IPROBYQ   25157
INSTITUTO DE PROCESOS BIOTECNOLOGICOS Y QUIMICOS ROSARIO
Unidad Ejecutora - UE
congresos y reuniones científicas
Título:
Heterologous expression of xylanase and α-amilase genes in lactic acid bacteria
Autor/es:
MORTERA, PABLO; TADDIA, ANTONELA; ALARCÓN, SERGIO; TUBIO, GISELA; MAGNI, CHRISTIAN
Lugar:
Mar del Plata
Reunión:
Congreso; 51 Annual Meeting Argentine Society for Biochemistry and Molecular Biology; 2015
Institución organizadora:
Sociedad Argentina de Investigación Bioquímica
Resumen:
The enzymes of the glycoside hydrolase family are used industrially as dietary additive in animal feed. This innovative practice helps improve weight gain of the animals when they are fed mainly with fibrous nutritious low quality forages.

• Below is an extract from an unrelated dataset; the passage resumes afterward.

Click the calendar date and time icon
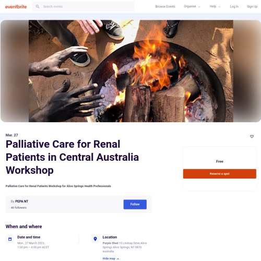Screen dimensions: 261x261 click(x=10, y=239)
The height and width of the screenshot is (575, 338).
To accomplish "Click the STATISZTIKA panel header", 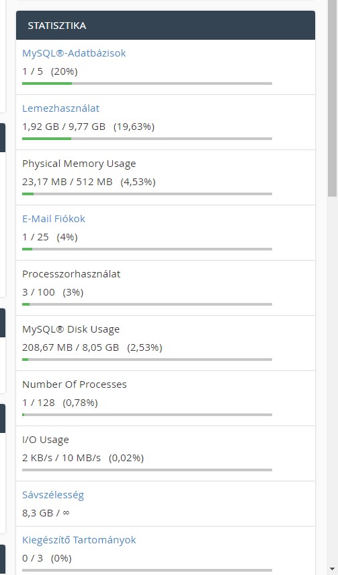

In dietary supplements, the additions of enzymes (cellulase, xylanase or amylase) in which degrade polysaccharides (cellulose, hemicellulose or starch) to simple sugars, improves digestibility of fiber in foods like corn, barley, soybeans, sorghum or poor pastures, allows the reduction of diarrhea, increased weight of the animals (such as chickens and pigs monogastric or ruminant) and improves overall health thereof. The use of BAL for heterologous expression is interesting since the most of lactic acid bacteria (LAB) species are safe for animal consumption and in many cases beneficial; besides contributing to the biological process of fermentation in silage fodder. In this work, the α-amylase enzyme from Bacillus licheniformis was expressed constitutively both in Escherichia coli as in Enterococcus facealis, using pGAL9 plasmid. In addition, the xylanase enzyme from B. subtilis was expressed an inducible way both in Es. coli (pET28 system) as in Lactococcuslactis (pNZ system). Enzymes were exported using different signal peptides and the corresponding activities were detected in the culture supernatants compatible for later steps of enzyme purifications such as the affinity precipitation using smart polymers, such as alginate, allowing the isolating and purifying of proteins directly from cultures of cells without prior clarification.